Microsoft Sharepoint, Box.net or Dropbox are just a few of many services that let users share and sync files across multiple platforms and access them from anywhere. But there’s a new player in town: Insync, which just launched with the same selling proposition but stands out with tight Google integration (for Gmail, Google account, and Google Apps account holders).
In other words, if you’re using one of the existing file management services but have always wanted to sync and share Google Docs (in addition to other files), then you should read on (Insync works with both Windows and Mac OS).
How does it work
After signing in with your Google account (no separate registration required), Insync runs seamlessly with the OS and in the background. Much like with other file management services, there is no UI. You can drag and drop files or create folders just like you do under Windows Explorer or Mac Finder.

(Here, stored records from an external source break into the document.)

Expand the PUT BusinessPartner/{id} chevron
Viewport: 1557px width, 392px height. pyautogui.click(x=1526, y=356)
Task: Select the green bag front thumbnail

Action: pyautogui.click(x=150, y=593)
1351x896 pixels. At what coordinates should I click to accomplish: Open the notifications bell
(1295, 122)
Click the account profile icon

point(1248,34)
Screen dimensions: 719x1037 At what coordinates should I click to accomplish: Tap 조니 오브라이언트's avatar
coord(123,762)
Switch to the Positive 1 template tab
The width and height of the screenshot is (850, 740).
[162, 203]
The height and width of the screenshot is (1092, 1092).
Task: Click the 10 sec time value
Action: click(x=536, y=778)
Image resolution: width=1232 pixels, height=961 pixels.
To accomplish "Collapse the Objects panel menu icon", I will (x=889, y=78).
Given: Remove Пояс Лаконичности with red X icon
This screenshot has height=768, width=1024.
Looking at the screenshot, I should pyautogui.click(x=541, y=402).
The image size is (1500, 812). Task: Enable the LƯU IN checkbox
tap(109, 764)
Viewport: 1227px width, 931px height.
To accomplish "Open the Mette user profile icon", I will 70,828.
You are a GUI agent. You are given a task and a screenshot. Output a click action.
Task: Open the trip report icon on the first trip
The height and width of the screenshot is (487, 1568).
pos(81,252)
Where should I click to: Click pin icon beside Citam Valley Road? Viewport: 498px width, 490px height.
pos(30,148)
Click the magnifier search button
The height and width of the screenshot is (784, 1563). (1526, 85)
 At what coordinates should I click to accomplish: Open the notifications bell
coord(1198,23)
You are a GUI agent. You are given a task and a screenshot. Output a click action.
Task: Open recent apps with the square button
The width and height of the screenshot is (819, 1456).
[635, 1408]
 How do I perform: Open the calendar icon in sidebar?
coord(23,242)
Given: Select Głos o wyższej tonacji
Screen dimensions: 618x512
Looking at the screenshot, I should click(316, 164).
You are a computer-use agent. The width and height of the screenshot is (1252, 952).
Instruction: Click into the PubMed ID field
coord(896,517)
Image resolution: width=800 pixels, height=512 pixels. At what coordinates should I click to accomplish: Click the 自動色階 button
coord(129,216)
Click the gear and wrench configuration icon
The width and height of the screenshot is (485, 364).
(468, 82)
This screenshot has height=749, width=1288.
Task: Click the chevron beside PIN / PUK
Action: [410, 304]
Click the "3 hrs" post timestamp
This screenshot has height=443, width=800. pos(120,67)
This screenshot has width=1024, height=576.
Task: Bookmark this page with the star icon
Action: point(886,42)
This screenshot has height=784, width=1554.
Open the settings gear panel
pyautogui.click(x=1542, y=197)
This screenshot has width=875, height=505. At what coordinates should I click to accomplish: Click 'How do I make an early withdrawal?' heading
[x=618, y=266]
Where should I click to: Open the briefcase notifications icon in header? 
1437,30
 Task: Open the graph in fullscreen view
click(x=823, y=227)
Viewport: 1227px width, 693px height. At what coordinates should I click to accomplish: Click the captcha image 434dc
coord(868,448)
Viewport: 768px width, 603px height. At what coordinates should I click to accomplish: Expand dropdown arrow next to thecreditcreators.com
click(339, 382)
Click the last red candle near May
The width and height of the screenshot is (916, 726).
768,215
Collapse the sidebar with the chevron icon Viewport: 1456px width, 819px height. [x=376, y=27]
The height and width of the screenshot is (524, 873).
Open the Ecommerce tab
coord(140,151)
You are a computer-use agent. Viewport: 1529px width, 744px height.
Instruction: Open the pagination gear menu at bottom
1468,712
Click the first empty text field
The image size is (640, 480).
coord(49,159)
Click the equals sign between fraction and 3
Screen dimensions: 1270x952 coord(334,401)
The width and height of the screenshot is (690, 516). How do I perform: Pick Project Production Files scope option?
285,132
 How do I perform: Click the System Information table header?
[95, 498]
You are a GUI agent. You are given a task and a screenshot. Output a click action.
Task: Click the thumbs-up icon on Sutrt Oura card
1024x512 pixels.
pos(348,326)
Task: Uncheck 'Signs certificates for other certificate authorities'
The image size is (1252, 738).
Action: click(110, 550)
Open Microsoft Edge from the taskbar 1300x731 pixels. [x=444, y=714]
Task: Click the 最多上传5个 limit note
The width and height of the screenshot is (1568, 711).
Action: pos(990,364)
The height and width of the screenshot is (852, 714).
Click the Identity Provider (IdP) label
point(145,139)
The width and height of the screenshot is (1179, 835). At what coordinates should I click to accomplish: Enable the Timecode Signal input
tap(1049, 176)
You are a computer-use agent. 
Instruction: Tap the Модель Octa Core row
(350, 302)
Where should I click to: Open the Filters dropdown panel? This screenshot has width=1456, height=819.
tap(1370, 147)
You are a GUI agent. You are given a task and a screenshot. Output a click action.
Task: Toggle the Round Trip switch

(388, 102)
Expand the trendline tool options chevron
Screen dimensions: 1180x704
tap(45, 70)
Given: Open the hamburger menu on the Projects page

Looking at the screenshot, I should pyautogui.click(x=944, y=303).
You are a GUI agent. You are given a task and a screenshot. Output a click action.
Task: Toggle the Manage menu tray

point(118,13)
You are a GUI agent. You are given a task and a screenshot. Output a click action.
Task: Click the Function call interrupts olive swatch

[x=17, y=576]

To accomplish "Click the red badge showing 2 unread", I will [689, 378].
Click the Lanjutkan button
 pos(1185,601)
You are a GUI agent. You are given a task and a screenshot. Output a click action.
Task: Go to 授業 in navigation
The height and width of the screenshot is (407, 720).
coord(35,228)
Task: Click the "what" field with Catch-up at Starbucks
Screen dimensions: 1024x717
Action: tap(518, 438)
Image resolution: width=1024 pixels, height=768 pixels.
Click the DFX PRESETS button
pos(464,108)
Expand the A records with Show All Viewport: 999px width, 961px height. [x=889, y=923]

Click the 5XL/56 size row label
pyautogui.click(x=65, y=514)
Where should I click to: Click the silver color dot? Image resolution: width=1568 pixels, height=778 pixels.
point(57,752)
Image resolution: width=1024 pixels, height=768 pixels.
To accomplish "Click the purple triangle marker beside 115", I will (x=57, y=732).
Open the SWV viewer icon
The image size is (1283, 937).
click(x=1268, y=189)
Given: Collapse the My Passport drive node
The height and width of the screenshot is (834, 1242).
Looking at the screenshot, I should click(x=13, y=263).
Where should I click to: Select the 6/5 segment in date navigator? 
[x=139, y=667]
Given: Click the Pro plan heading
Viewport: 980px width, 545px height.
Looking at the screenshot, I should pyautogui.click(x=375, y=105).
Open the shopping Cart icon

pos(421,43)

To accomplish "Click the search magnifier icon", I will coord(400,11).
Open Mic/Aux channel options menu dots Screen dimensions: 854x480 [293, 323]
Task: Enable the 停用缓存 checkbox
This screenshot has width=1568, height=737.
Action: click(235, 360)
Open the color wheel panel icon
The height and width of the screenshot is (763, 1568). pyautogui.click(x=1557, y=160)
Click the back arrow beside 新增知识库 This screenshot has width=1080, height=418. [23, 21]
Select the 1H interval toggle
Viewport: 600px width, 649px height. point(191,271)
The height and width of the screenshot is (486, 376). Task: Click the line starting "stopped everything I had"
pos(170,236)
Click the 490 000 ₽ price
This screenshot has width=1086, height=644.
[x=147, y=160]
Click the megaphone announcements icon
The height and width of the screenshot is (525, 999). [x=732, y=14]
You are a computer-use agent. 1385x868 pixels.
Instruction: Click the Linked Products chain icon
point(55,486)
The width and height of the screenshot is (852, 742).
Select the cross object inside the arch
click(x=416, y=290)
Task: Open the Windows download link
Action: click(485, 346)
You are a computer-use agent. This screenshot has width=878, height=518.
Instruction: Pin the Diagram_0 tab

Other than the single sign-on through Google, Insync is different from Dropbox and other services through syncing Google Docs automatically and displaying it as a folder under Insync. Whenever you add, delete, or edit a file on your desktop, it will automatically sync to Google Docs and vice versa – in (near) real-time. Needless to say, file sharing and syncing works outside Google Docs, too.
How much storage do users get
Gmail/Google account owners get 1GB free, while Google Apps users (businesses) get 1GB pooled company storage for free (for 5 users). Only business users can access a dashboard, enable one-click share to the entire company or one-click importing of all employees into Insync.
Insync says the pricing above free is yet to be determined but promises prices will be very “competitive”.
How is Insync different
Asked what differentiates his from other file management services (apart from the Google integration), Insync co-founder Terence Pua says each solution offers features others don’t, which makes comparisons difficult.
But there are some points that make Insync stand out from the crowd. For example, when you share folders with other users, their storage quota isn’t counted against them (under Dropbox, the recipients are “forced” to lose space). File sync service Memeo Connect does support Google Docs – but only for Google Apps Premier editions, while Insync supports all editions.
Among all online storage solutions, Syncplicity probably comes closest to Insync – but even here, the devil is in the detail. For example, Syncplicity’s free personal edition offers 2GB but limits the offer to just 2 synced computers (unlimited in the case of Insync). And in contrast to Syncplicity, Insync provides a free business edition right off the start.
For all companies registered at CrunchBase, Insync offers a special deal, namely space for up to 10 users and 2GB free (instead of 5 users and 1GB). All that CrunchBase companies need to do is click here, enter their domain, verify and get started.
In a separate “campaign”, the first 100 readers (not bots) who retweet this post with hash tag #tcinsync get 5GB of storage free (Insync will contact you). If you’re out of luck, just give the regular version a spin.
The eponymous company behind Insync is based out of Manila and has raised a $325,000 seed round in December 2009. The services was first publicly showcased during echelon 2010 in Singapore this summer.